═══ Data for processing

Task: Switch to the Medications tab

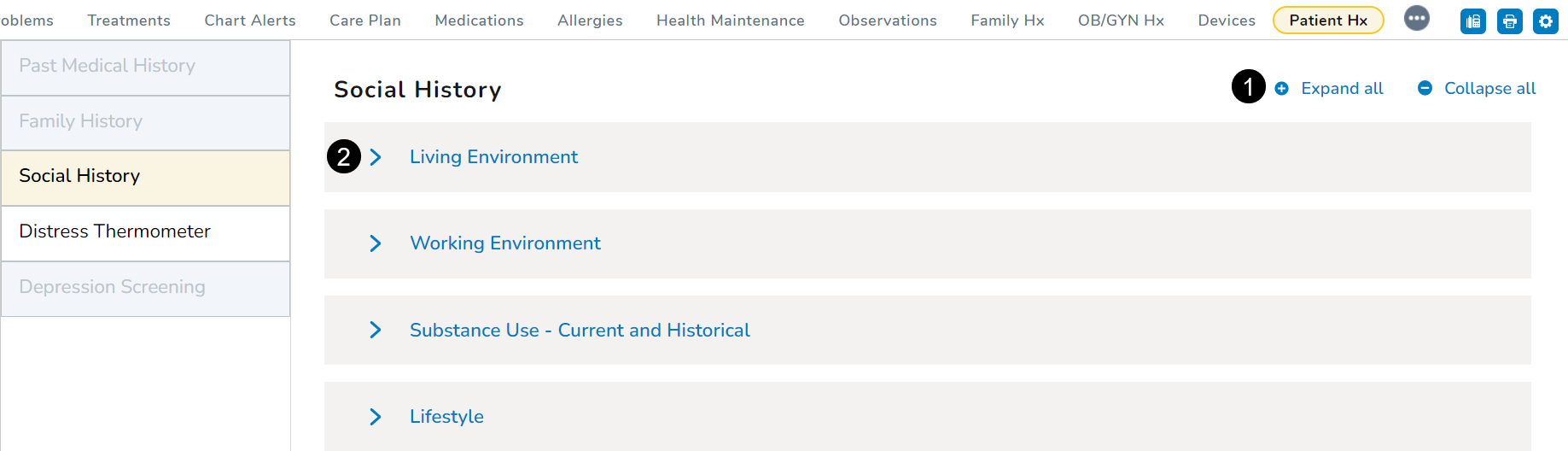Action: 479,20

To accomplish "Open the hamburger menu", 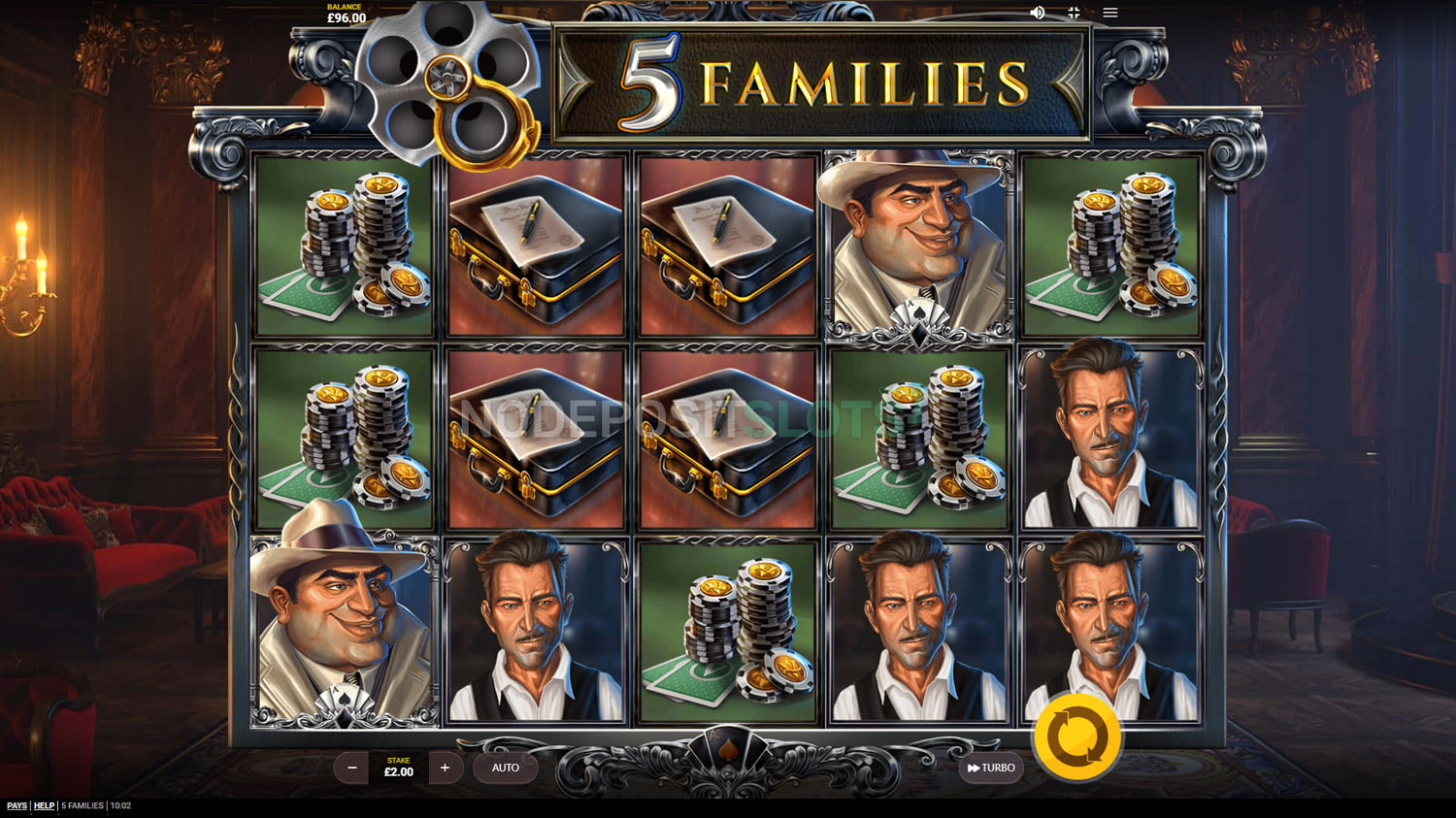I will (x=1110, y=13).
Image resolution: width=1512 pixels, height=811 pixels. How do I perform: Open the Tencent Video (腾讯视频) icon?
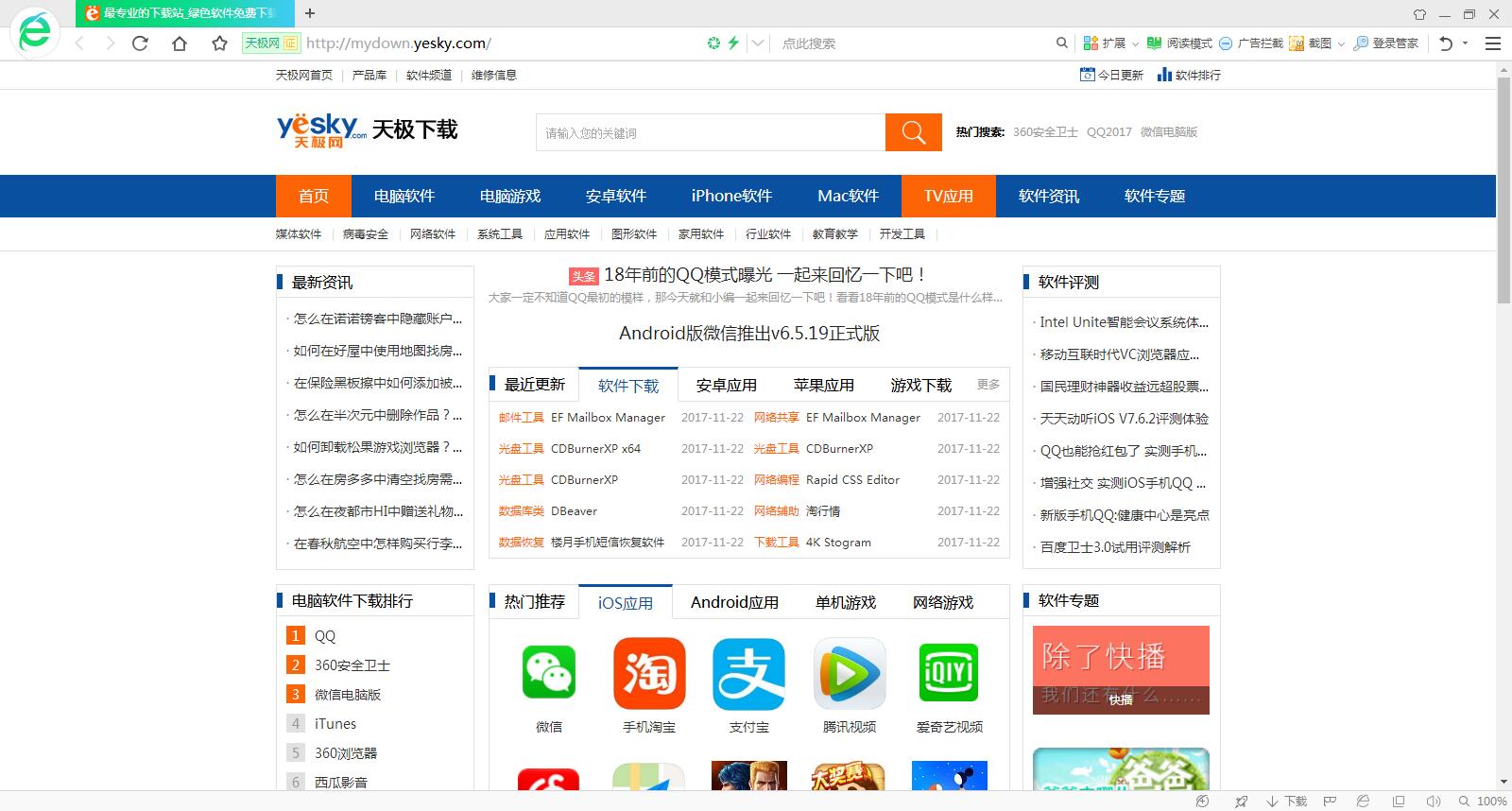tap(849, 673)
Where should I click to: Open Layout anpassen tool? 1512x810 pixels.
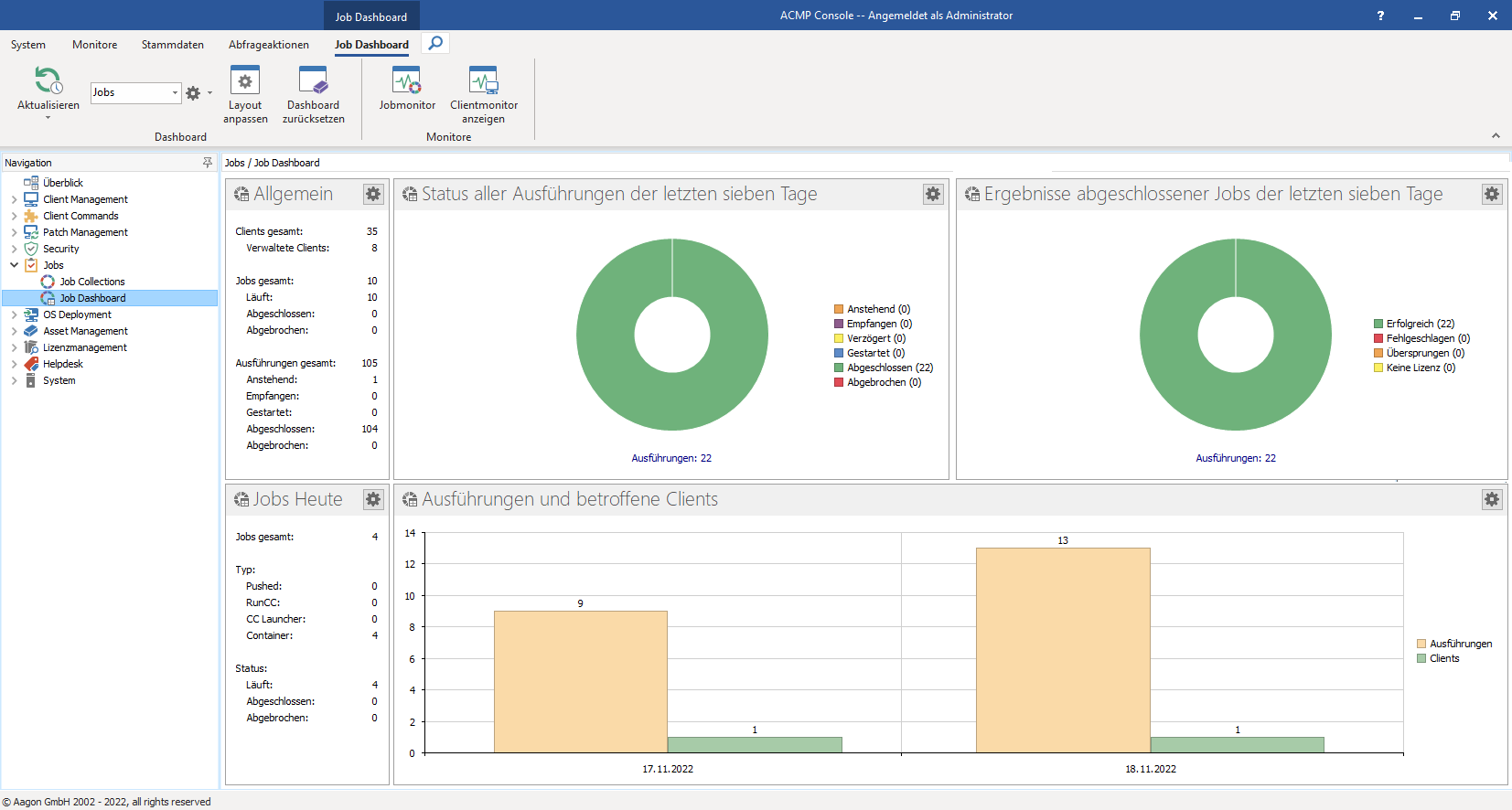point(245,81)
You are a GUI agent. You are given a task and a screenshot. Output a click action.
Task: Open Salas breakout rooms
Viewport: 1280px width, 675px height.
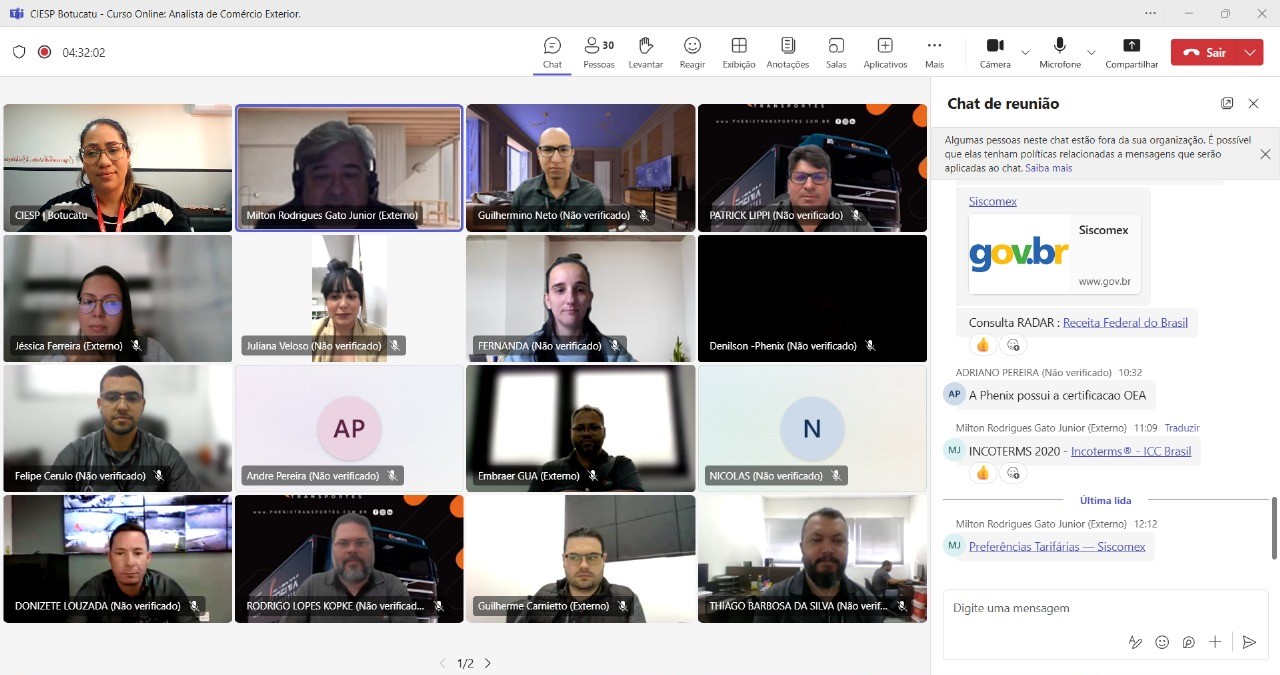(836, 52)
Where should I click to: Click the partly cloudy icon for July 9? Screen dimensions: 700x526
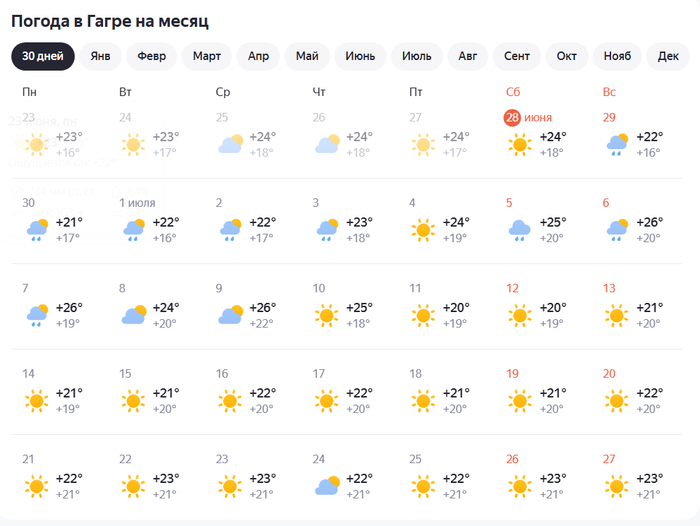coord(230,315)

══════

§ What to do:
With pictures omitted, copy exactly the lines from the one containing "Where should I click to: Click" through the final line of the listing, both included.

§ Completed exercise:
Where should I click to: Click the partly cloudy icon for July 9? Screen dimensions: 700x526
coord(230,315)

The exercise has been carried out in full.